Have credit cards undermined the virtue of deferred gratification?

“Discipline yourself to wait for what you want” is what we were taught by the Church, writes Mary Kenny

The first bill I pay at the beginning of each month is the sum due on my principal credit card. There was a month, recently, when I overlooked the regular payment – and naturally added interest appeared on the next bill. 

I won’t disparage my credit card provider because modern life would be difficult without one. But there is a school of thought that credit cards have undermined the values of thrift and saving over the past 50 years. Although American Express and Diners’ Club issued credit cards in the 1950s to the better-off, it wasn’t until 1966 that credit cards were made available to a much wider public.

Barclaycard launched its card with massive publicity and the catchy slogan which has since been denounced as undermining the basis of western civilisation: “Take the waiting out of wanting!” 

This was the ultimate invitation to consumerism. It said that you shouldn’t have to wait for anything you desire. Reflecting the spirit of the age, the novelist Kingsley Amis wrote a book entitled I Want It Now – take the waiting out of wanting anything.

Deferred gratification had been the rock on which a stable bourgeois society had been built. To save for something, putting the pennies in the piggy-bank, and to wait until you had sufficient means to purchase it, was once a hallowed notion, duly accompanied by advice which underlined the message – “cut your coat according to your cloth”.

Abstinence

It could be said that the Church reinforced such ideas at a spiritual level with fasting and abstinence. Discipline yourself to wait for what you want. Defer that chocolate treat until Easter Day!

But the credit card prompted a revolution of instant, rather than deferred gratification. And it is from this mentality – argue some social historians – that nations have piled up huge debts. 

When bankers are sent to prison for their misdeeds, isn’t that related to the casual acceptance of easy debt, unreasonable borrowing, and financial bubbles?

Some of, yes, have been irresponsible with our credit cards. 

I once had 12 credit cards and was gaily paying interest on all of them until a sensible woman bank manager took me aside – and finally helped reduced me to two.

However, although credit cards did change attitudes, and sometimes prompted financial incontinence, we should remember that people did get into debt before the advent of Visa. 

Poor people went to pawnbrokers, and purchased items on the Hire Purchase system, colloquially known as the ‘never-never’ or, in Ireland, the ‘Kathleen Mavourneen’ because of the lines “it may be for years and it may be forever”.

Shame

The Church once condemned usury and being in debt was a cause for shame. It no longer is. But the mad consumerism which lies behind that 1966 message of “take the waiting out of wanting” has brought many headaches and heartaches all the same. 

 

Maynooth and marriage

The reported shenanigans at Maynooth seminary certainly require elucidation and explanation.

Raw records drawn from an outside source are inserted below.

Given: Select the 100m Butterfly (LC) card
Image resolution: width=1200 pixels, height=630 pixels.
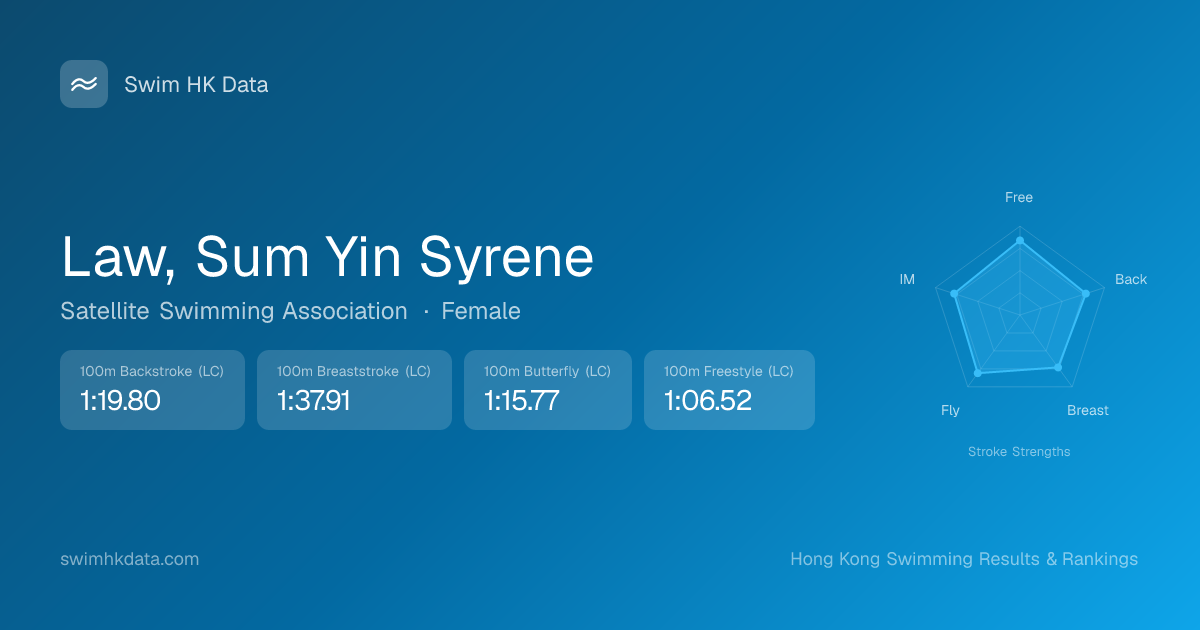Looking at the screenshot, I should (547, 390).
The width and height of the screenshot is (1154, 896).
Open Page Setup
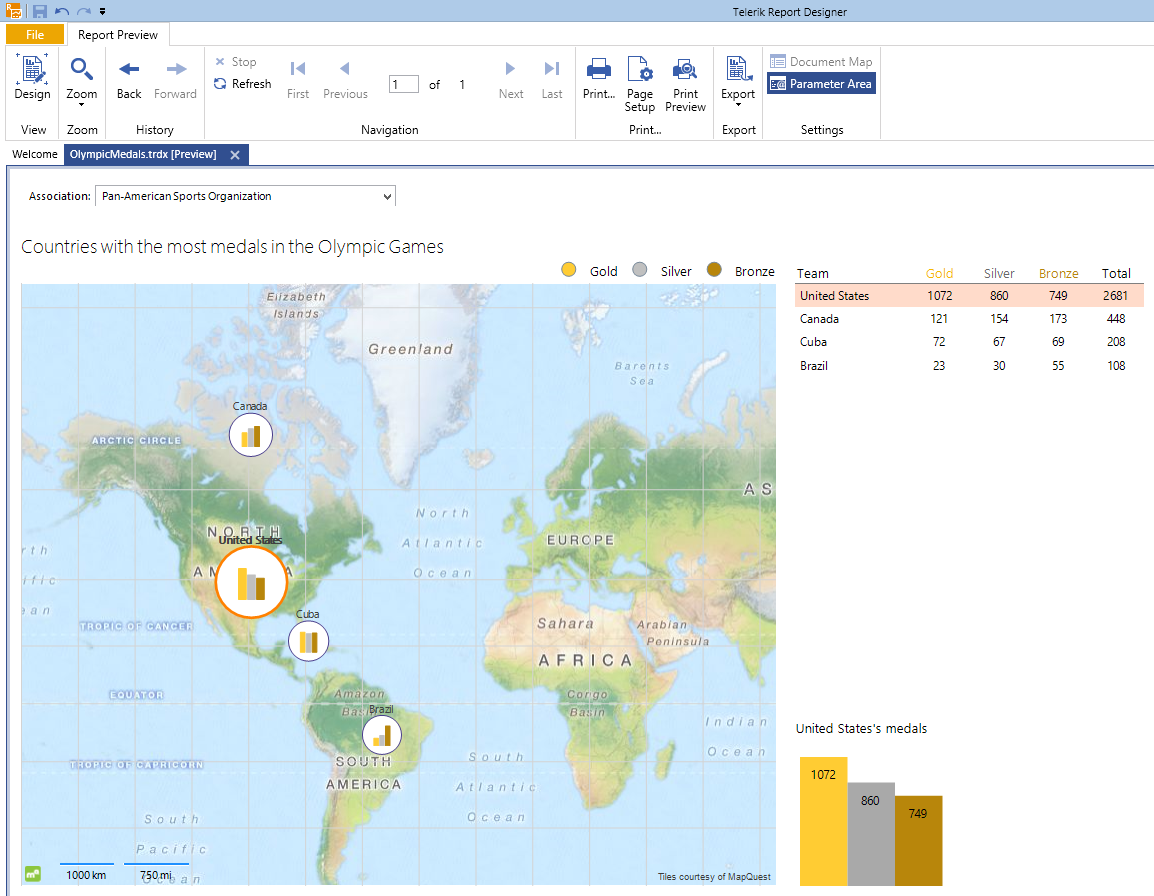tap(639, 80)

But the picture of misbehaviour and alleged sexual harassment (and gay dating apps) will surely increase the demand for married priests and for the ordination of women.

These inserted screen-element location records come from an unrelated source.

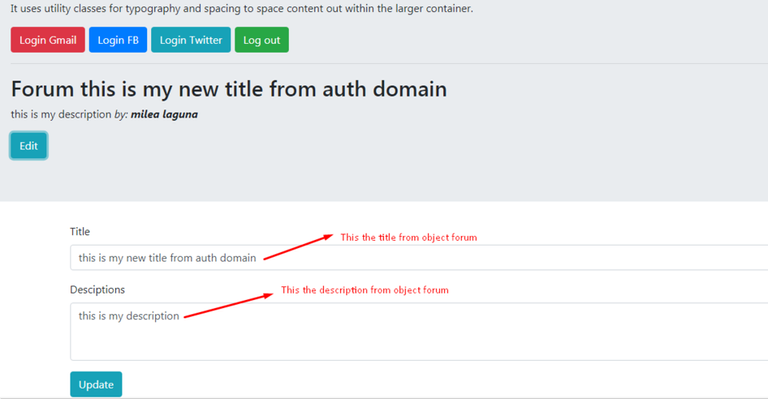Viewport: 768px width, 399px height.
Task: Click the red note about title object
Action: click(x=408, y=237)
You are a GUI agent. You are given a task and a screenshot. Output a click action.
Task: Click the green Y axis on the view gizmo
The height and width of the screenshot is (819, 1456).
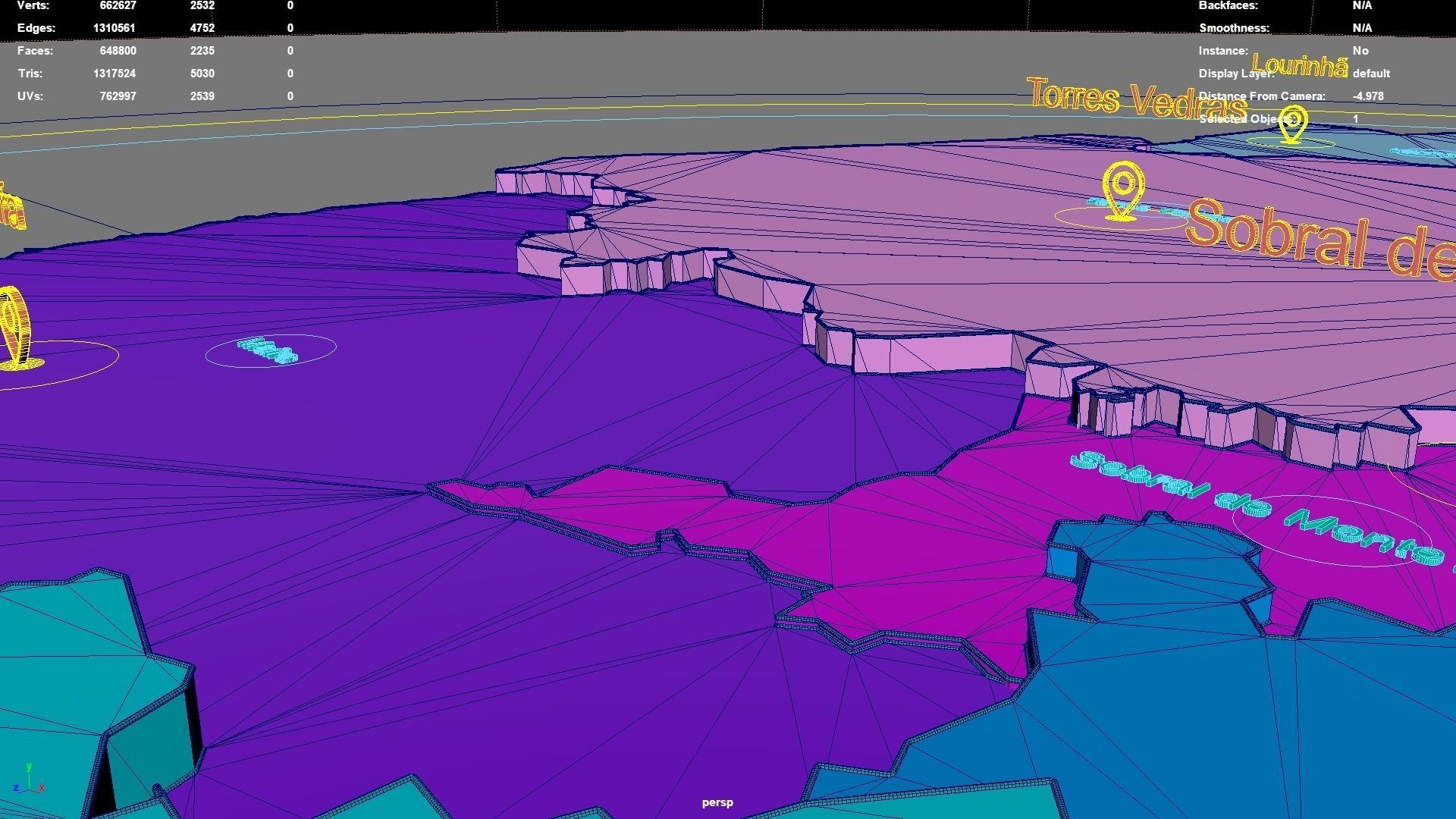coord(29,767)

I can think of pastorally gifted men who would have made wonderful priests, but they also felt called to marriage and family life. Indeed, my father was in that very position: he studied to be a Jesuit, but felt that he couldn’t maintain lifelong bachelorhood. 

 

The ratchet effect on conscience

It has now been accepted by the British Medical Association (which supports abortion rights) that any doctor who opposes abortion on grounds of conscience can wave goodbye to advance in his or her career. 

The 1967 Abortion Act guaranteed a ‘conscience clause’ which promised that doctors (and nurses) should never be forced to carry out abortions against their conscience. But a parliamentary committee at Westminster has heard that the conscience clause is now seldom respected, and the evidence is strong that pro-life doctors are actively discriminated against.

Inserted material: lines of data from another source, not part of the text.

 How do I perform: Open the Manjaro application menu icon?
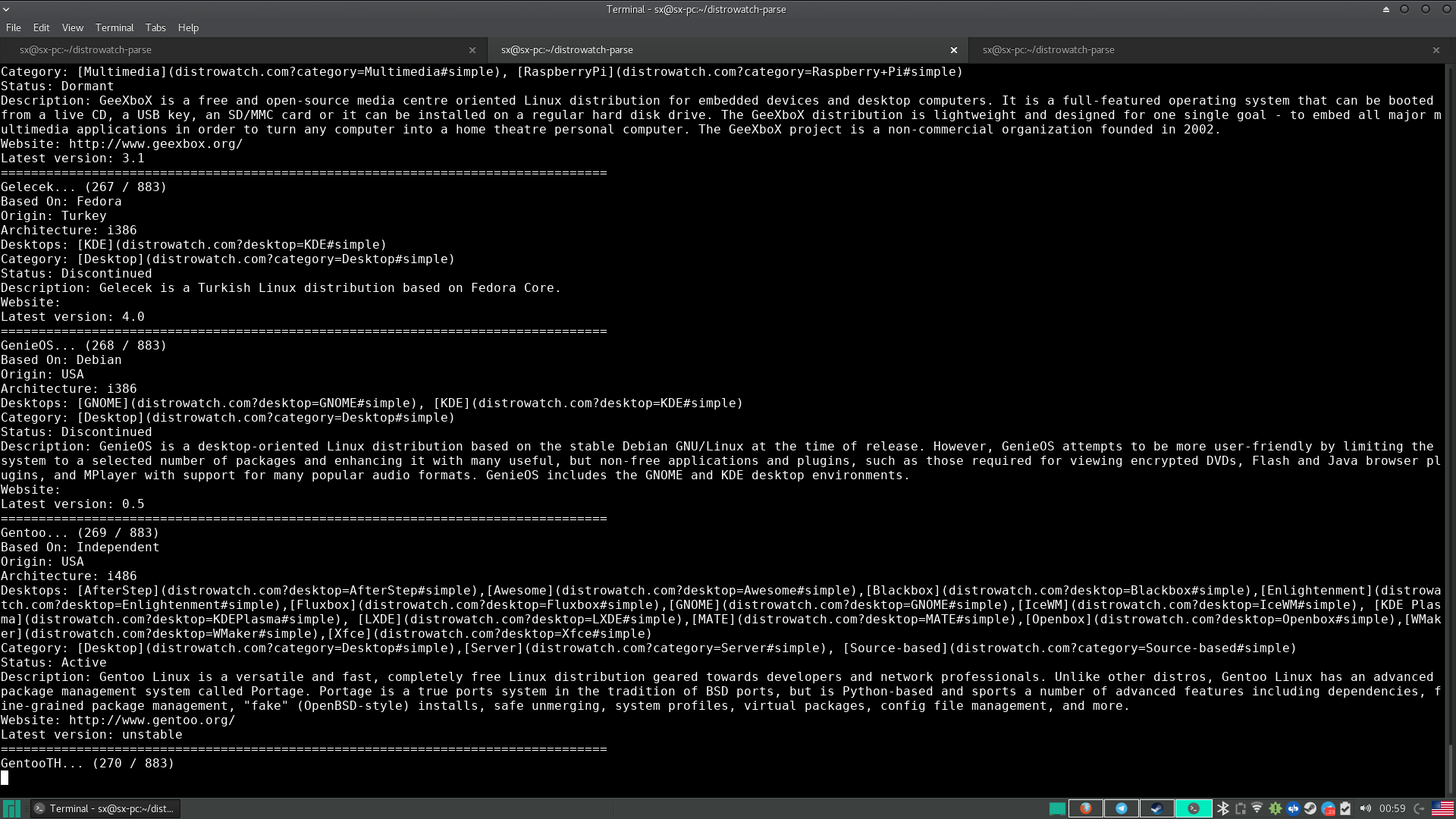click(11, 808)
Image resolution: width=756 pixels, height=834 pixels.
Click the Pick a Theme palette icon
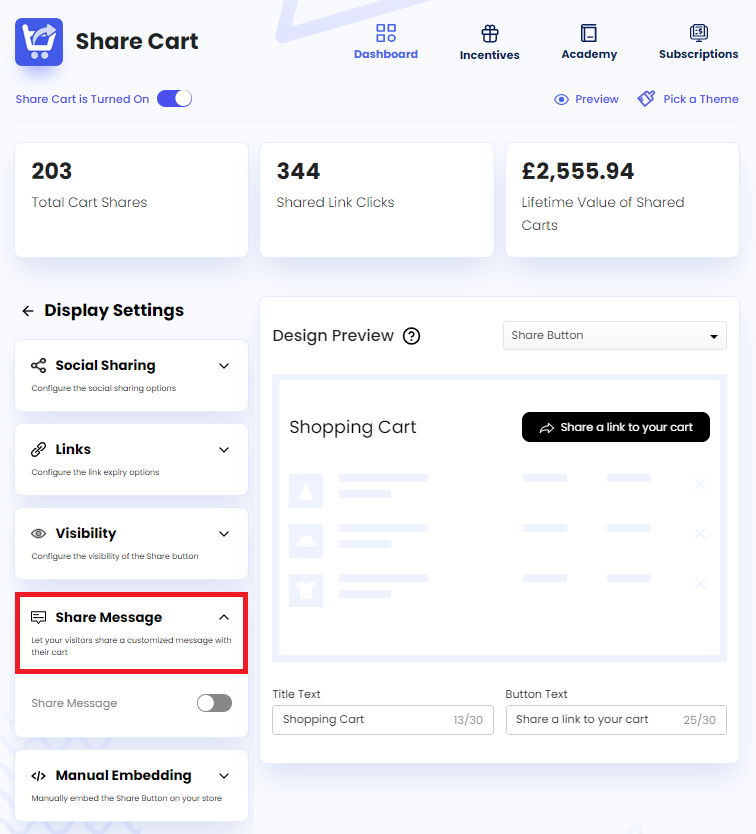pyautogui.click(x=647, y=99)
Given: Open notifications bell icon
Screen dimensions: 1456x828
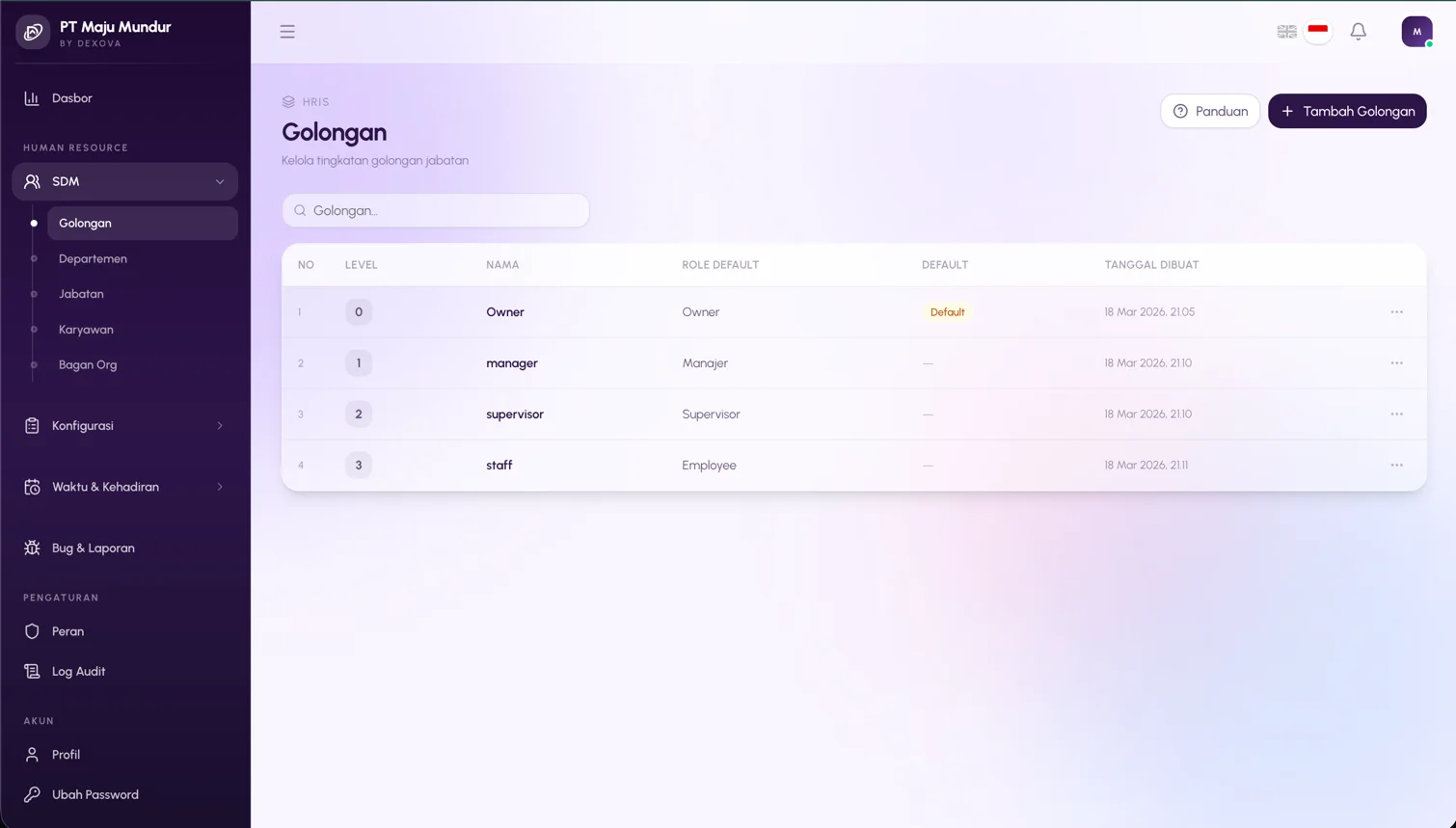Looking at the screenshot, I should 1358,32.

This is what’s known as the ratchet effect of any law or practice: step by step, the ratchet is inched forward, so that what’s exceptional gradually becomes the norm.  

Choice

There are doctors in Ireland who believe there should be choice to end a pregnancy, and they’re entitled to express their view, according to their consciences.  But they are not discriminated against in their careers – some hold important positions – and not informed, by parliamentary committee, that they cannot advance in their profession because of their opinions. 

The virtual ban on pro-life doctors in Britain means that Catholics and other Christians will think twice about entering medicine, and will certainly feel that it is prudent to keep their views to themselves. Which is another way of silencing all objections on grounds of conscience.